Stock Story -
What Happened: Shares of work management software maker Asana (NYSE: NYSE:ASAN) fell 5.4% in the morning session as yields soared and major indices fell (Nasdaq down -1.1%, S&P down -1.1%) after the Bureau of Labour Statistics reported that the consumer price index (CPI - the gauge of the price consumers pay for goods and services) for January 2024 showed a 3.1% increase from the previous year (above market expectations for a 2.9% increase), indicating inflation is not yet a solved problem. In addition, the data showed that inflation accelerated 0.3% month on month (vs. expectations for a 0.2% m/m increase). The hotter-than-expected inflation print was driven mainly by shelter prices (+0.6% m/m), which account for nearly a third of the CPI index.
The narrative in the last year has focused on inflation and rates. Markets soared in the second half of 2023 because of data showing that inflation was coming under control. This led to expectations of multiple rate cuts in 2024. Anything going forward that defies this narrative could dent hopes of multiple rate cuts in 2024, which would in turn hurt major indices.
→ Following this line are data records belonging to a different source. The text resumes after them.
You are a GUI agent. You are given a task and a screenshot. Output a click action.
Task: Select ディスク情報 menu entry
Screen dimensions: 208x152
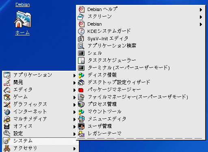[141, 75]
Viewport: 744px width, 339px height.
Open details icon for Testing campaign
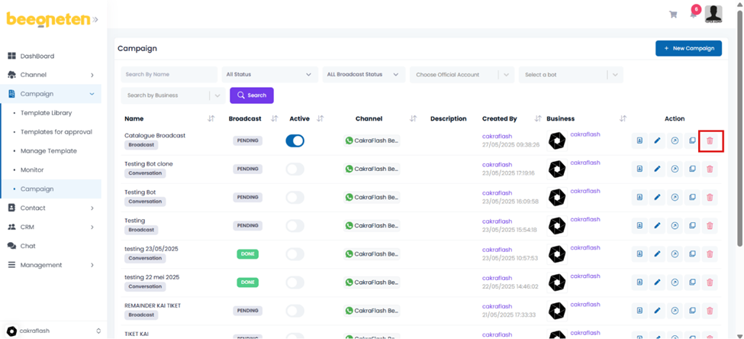[639, 225]
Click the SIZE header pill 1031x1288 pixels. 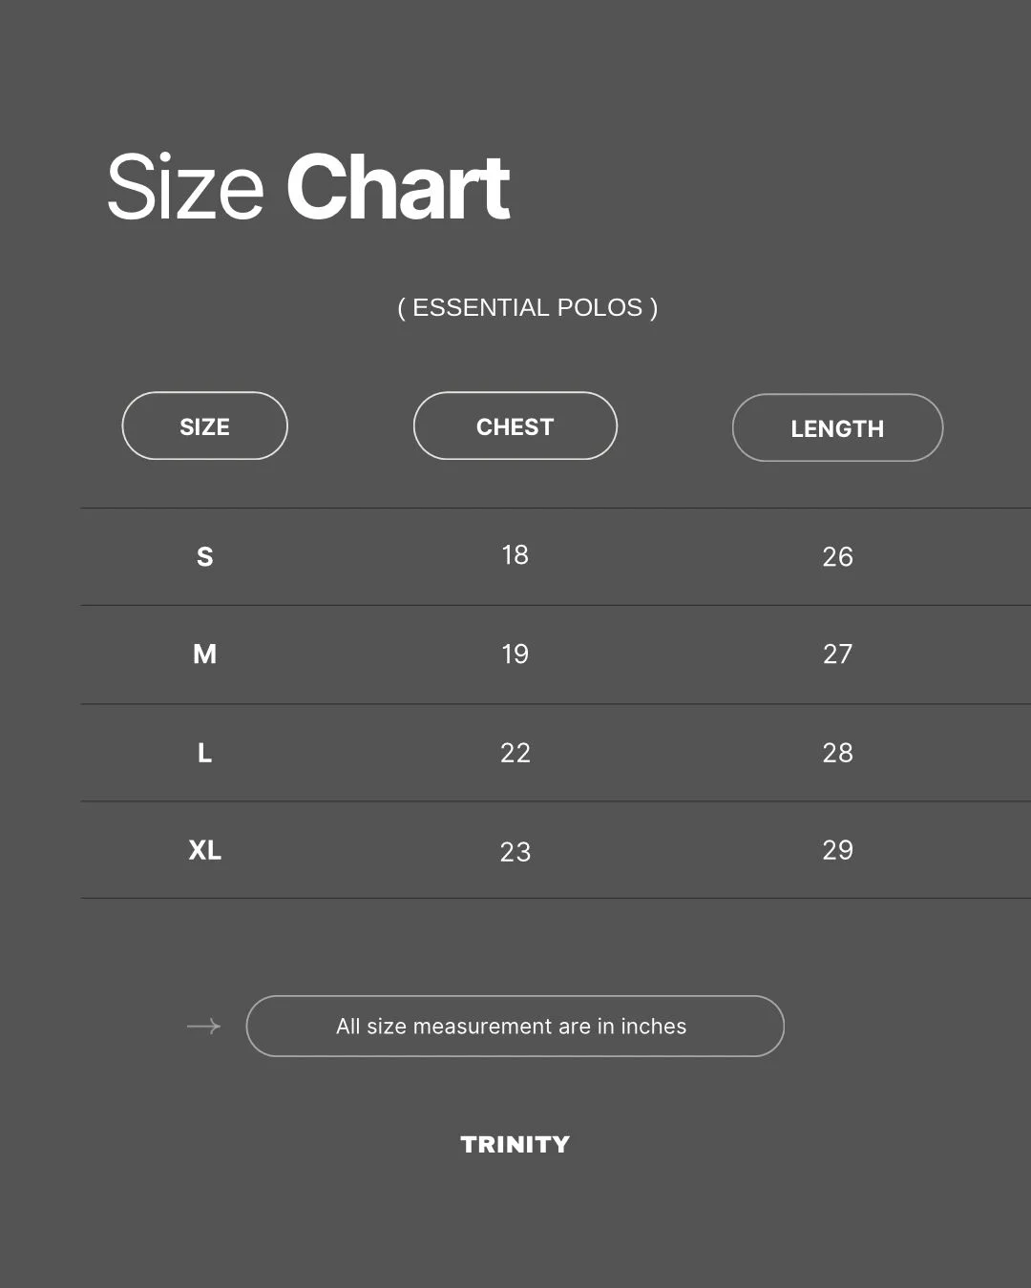(x=204, y=426)

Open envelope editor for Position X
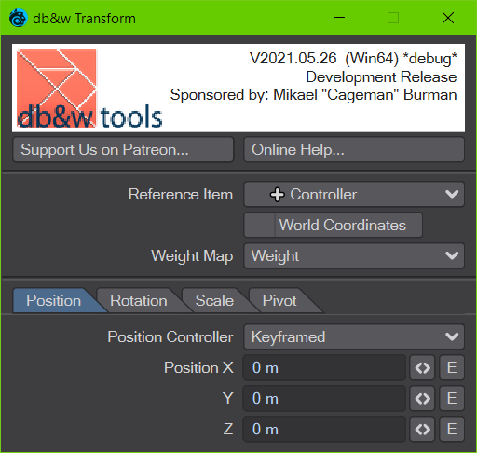[x=452, y=368]
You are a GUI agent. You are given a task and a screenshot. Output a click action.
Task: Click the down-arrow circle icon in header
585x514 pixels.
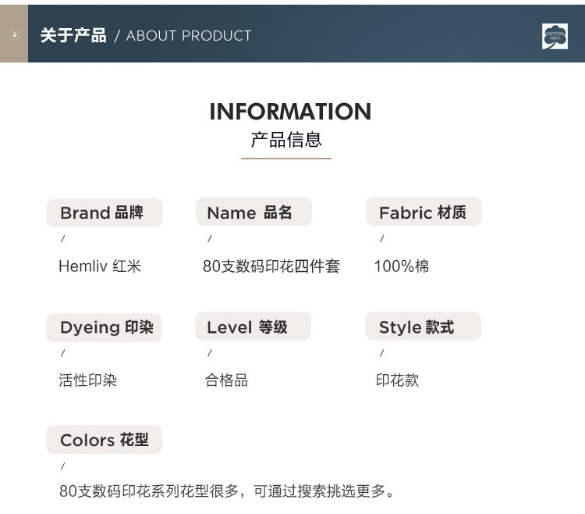[15, 34]
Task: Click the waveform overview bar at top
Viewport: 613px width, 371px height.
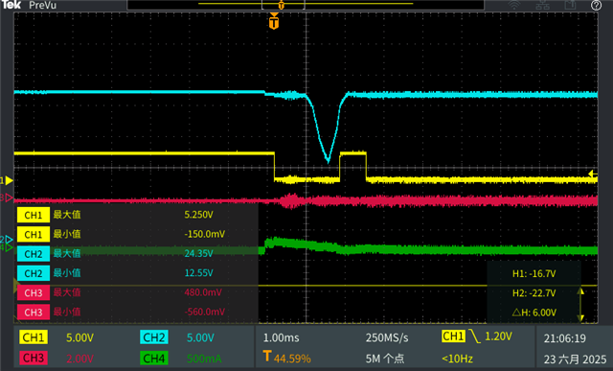Action: point(306,5)
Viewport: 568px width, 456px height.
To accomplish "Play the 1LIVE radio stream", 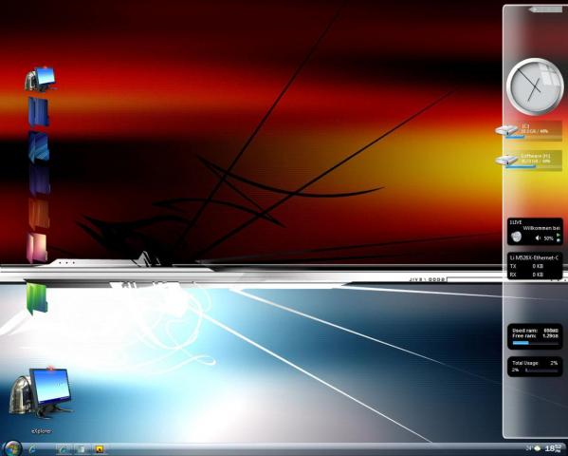I will [x=558, y=235].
As a reminder, the driver of a stock's value is the sum of its future cash flows discounted back to today. With lower interest rates, investors can apply higher valuations to their stocks. No wonder so many in the investment community are optimistic about 2024. We at StockStory remain cautious, as following the crowd can lead to adverse outcomes. During times like this, it's best to own high-quality, cash-flowing companies that can weather the ups and downs of the market.
The stock market overreacts to news, and big price drops can present good opportunities to buy high-quality stocks. Is now the time to buy Asana? Find out by reading the original article on StockStory.
What is the market telling us: Asana's shares are very volatile and over the last year have had 48 moves greater than 5%. In context of that, today's move is indicating the market considers this news meaningful but not something that would fundamentally change its perception of the business.
The biggest move we wrote about over the last year was 2 months ago, when the stock dropped 7.7% on the news that the company reported third quarter results with revenue narrowly topping analysts' expectations, although calculated billings (revenue + change in deferred revenue) missed. Additionally, net revenue retention, an important metric that could give hints on customer satisfaction, customer willingness to increase spending, and even competition, fell and missed expectations. Management attributed some challenges faced in the quarter to macroeconomic headwinds, with a particular impact on renewals. However, they observed some signs of stabilization in new business and expect the decline in net retention rate to bottom in the first quarter of the next fiscal year.
Looking ahead, guidance was good. Next quarter's guidance was ahead, and full year guidance was raised for revenue and non-GAAP operating income. Overall, the results could have been better, with the company highlighting several challenges that could raise concerns among investors.
Asana is up 5.7% since the beginning of the year, but at $18.77 per share it is still trading 25% below its 52-week high of $25.03 from June 2023. Investors who bought $1,000 worth of Asana's shares at the IPO in September 2020 would now be looking at an investment worth $651.74.